WHAT THE EXERCISE ASKS:
Copy every line of the data that contains the string "dimensions". Case counts.

DATA:
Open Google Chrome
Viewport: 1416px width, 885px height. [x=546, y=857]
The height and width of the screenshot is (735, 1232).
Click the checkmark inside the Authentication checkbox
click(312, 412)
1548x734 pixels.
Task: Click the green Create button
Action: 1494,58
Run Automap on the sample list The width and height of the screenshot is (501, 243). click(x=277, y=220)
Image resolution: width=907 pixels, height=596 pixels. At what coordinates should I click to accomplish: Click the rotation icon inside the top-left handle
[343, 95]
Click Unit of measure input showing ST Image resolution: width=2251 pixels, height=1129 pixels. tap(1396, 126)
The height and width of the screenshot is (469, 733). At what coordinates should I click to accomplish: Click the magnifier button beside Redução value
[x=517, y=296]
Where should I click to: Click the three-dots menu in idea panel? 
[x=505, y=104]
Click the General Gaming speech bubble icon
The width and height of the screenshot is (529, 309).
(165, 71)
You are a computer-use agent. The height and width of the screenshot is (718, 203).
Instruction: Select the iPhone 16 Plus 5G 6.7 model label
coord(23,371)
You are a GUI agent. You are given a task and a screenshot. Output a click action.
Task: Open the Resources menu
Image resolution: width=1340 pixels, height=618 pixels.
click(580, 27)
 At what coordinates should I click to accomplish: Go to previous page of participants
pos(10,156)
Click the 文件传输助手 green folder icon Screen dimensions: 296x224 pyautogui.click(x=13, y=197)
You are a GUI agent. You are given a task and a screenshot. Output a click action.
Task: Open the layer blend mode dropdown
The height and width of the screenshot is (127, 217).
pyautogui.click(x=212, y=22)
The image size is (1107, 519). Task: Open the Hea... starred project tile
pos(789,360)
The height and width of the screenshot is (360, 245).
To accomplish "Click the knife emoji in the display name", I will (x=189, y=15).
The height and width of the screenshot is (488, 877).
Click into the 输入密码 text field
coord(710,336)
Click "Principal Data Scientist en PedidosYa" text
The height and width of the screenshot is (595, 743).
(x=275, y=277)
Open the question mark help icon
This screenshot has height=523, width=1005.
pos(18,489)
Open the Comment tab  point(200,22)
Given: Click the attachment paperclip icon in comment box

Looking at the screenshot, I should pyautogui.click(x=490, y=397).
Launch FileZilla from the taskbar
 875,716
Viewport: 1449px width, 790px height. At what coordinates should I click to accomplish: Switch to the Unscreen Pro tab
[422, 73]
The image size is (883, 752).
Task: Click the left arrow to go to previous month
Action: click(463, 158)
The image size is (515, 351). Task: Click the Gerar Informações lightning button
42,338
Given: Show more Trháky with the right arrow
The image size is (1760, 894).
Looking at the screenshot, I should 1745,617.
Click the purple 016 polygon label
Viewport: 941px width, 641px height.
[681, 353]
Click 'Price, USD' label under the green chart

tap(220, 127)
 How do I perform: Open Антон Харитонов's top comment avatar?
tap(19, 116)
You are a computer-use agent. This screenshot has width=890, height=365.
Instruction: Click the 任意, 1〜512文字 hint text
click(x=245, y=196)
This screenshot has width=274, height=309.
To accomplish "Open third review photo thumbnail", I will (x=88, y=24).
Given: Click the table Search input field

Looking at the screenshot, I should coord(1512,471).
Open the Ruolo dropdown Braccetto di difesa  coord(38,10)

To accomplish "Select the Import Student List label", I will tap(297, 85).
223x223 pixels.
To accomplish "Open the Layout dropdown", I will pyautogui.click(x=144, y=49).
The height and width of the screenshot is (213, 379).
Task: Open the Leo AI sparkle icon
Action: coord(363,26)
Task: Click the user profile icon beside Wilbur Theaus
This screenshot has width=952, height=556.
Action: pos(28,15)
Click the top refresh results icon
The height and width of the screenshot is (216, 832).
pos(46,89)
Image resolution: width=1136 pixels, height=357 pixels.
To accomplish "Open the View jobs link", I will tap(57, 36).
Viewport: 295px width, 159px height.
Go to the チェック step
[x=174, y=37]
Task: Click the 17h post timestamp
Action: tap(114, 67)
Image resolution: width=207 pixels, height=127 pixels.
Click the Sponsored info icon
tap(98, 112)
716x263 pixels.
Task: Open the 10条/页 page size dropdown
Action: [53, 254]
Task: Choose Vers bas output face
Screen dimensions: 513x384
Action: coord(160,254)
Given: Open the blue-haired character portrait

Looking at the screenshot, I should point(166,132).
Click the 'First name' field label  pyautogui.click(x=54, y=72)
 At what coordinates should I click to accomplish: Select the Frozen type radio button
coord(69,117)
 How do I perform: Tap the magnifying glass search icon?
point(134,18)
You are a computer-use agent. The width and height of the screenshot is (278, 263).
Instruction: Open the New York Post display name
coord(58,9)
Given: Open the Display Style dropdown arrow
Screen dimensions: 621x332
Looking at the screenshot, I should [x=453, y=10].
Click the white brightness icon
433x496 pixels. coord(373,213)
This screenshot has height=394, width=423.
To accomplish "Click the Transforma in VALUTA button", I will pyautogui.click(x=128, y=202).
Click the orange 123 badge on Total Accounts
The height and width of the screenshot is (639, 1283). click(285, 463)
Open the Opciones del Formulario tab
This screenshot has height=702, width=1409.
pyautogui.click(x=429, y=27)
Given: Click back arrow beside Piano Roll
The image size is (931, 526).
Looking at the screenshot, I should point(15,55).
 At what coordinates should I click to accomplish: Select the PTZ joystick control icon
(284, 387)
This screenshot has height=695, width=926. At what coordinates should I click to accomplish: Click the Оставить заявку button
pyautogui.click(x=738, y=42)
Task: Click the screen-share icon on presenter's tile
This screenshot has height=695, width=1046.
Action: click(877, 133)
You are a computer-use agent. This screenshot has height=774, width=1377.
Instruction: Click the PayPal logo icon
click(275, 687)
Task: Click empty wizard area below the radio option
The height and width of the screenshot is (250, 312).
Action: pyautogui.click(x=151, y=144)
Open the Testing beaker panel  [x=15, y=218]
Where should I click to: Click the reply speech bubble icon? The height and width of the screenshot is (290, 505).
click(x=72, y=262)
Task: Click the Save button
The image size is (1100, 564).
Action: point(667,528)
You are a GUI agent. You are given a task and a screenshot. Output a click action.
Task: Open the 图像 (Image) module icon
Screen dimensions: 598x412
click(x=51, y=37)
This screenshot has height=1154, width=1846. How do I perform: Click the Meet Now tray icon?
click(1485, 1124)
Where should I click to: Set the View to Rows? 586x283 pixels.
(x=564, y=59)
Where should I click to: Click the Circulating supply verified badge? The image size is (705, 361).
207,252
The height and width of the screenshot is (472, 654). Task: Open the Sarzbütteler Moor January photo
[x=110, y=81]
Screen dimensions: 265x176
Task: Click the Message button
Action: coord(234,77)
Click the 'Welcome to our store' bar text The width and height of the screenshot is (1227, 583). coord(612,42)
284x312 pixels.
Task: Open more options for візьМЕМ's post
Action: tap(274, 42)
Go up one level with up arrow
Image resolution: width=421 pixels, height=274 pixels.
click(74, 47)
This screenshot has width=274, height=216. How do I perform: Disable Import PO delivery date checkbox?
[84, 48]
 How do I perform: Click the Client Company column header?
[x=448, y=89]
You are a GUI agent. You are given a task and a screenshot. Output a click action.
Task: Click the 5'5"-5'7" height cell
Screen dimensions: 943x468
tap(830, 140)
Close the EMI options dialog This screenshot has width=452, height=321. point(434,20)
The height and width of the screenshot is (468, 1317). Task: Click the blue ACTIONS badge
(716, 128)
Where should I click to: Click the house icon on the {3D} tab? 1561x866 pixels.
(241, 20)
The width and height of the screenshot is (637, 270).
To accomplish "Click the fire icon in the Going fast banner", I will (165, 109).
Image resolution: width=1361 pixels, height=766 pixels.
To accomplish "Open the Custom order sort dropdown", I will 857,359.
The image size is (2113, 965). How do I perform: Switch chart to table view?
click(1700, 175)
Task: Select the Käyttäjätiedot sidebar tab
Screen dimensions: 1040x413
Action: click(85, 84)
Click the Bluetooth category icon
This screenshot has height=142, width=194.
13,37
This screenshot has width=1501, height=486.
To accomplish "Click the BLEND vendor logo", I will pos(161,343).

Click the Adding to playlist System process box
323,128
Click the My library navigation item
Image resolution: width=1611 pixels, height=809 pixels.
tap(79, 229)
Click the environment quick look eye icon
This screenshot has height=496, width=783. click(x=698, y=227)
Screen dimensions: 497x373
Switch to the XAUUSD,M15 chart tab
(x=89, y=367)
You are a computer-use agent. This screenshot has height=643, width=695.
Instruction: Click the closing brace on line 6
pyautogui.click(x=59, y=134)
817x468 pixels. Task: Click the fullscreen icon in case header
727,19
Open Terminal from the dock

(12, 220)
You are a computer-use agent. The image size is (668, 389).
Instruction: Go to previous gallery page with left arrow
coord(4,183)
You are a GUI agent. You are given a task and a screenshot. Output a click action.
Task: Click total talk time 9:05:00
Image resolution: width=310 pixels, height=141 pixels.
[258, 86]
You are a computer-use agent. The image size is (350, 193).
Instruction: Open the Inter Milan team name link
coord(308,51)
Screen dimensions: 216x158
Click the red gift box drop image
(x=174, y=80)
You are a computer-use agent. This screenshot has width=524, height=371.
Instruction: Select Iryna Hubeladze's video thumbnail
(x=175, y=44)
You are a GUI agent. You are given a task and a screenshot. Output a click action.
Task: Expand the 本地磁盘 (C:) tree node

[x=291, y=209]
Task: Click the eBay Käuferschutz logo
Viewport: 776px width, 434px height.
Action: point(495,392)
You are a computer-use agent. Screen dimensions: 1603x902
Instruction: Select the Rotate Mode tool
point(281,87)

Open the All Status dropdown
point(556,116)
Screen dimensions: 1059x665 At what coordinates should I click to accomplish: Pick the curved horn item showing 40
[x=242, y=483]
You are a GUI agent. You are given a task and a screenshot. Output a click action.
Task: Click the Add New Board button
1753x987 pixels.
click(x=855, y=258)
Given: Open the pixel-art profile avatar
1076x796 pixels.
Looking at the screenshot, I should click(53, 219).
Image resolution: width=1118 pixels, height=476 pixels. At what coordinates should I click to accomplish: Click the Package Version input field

FULL RESPONSE:
Click the 文件传输助手 green folder icon Screen dimensions: 296x224 pyautogui.click(x=13, y=197)
Screen dimensions: 513x384
Screen dimensions: 621x332
Screen dimensions: 598x412
Screen dimensions: 265x176
Screen dimensions: 943x468
Screen dimensions: 1040x413
Screen dimensions: 497x373
Screen dimensions: 216x158
You are a computer-use agent. Screen dimensions: 1603x902
Screen dimensions: 1059x665 At what coordinates should I click to accomplish: Pick the curved horn item showing 40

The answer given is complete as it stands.